### [Collected data entries]
========
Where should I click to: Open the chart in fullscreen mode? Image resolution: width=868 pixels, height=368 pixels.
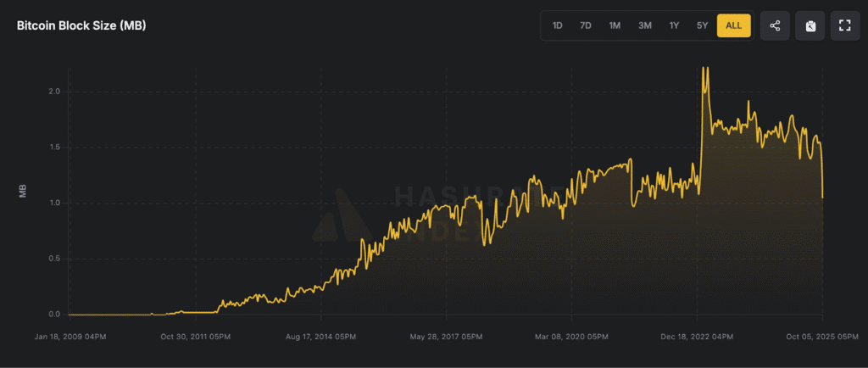[844, 25]
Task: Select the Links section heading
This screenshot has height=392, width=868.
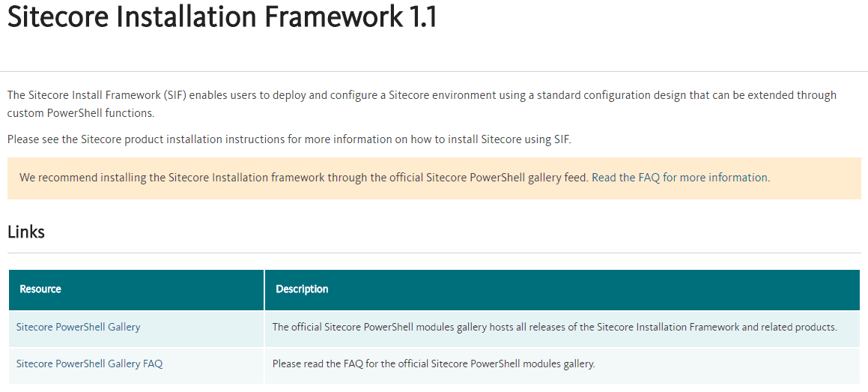Action: pyautogui.click(x=26, y=232)
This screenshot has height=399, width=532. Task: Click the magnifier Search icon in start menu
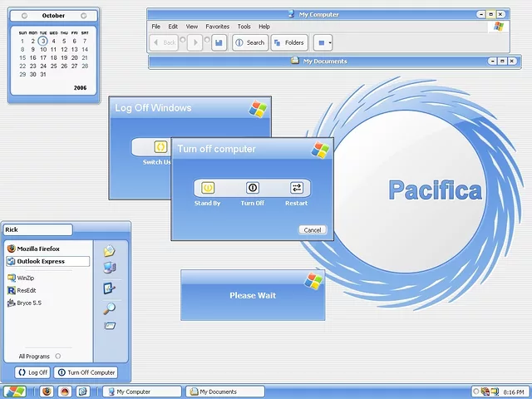pyautogui.click(x=109, y=308)
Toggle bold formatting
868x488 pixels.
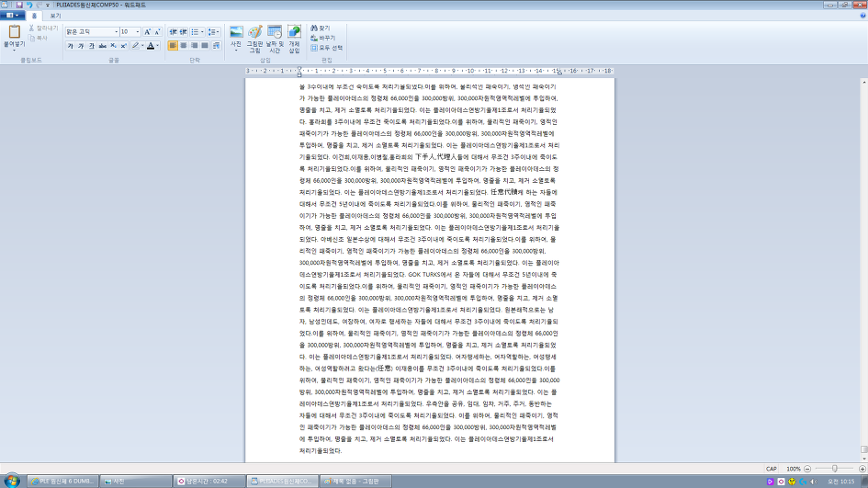click(70, 45)
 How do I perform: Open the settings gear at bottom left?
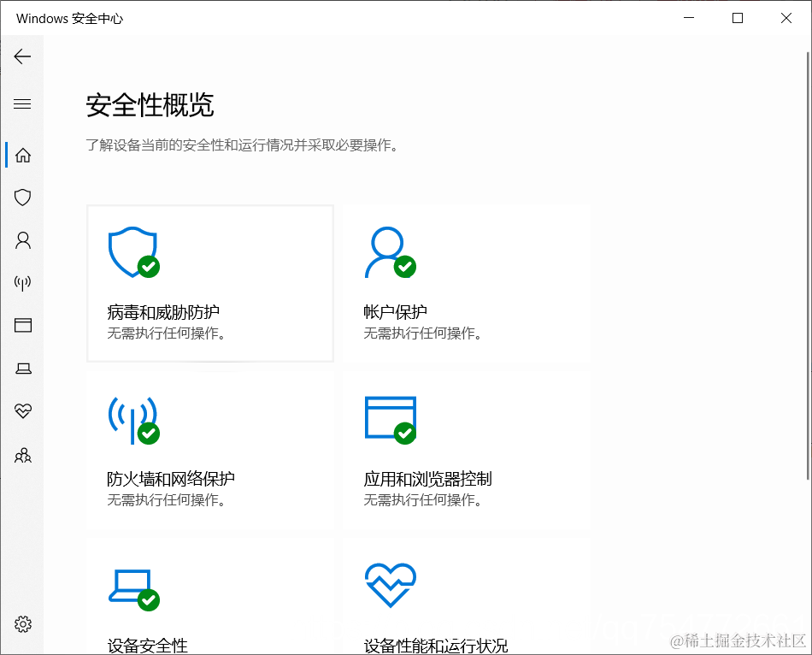click(23, 623)
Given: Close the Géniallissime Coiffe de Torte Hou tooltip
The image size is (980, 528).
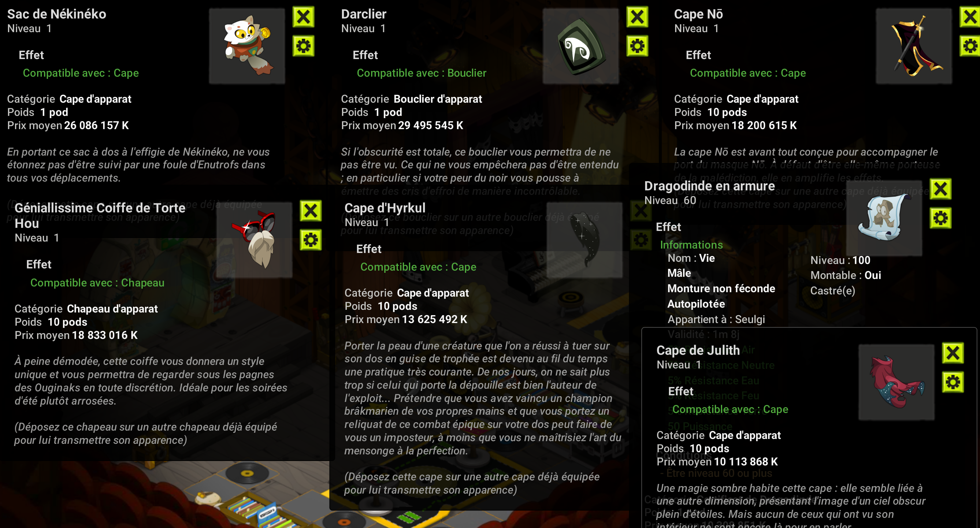Looking at the screenshot, I should tap(311, 211).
========
### [ACTION ITEM]
Retype the lines above exactly as they appear, from the line containing "Task: Select the Links section heading" through the line containing "Given: Close the", and leave out any pictures.

### [FINISHED EXERCISE]
Task: Select the Links section heading
This screenshot has height=392, width=868.
Action: pyautogui.click(x=26, y=232)
This screenshot has height=399, width=532. Task: Click the magnifier Search icon in start menu
pyautogui.click(x=109, y=308)
Toggle bold formatting
868x488 pixels.
click(70, 45)
 How do I perform: Open the settings gear at bottom left?
click(23, 623)
Given: Close the Géniallissime Coiffe de Torte Hou tooltip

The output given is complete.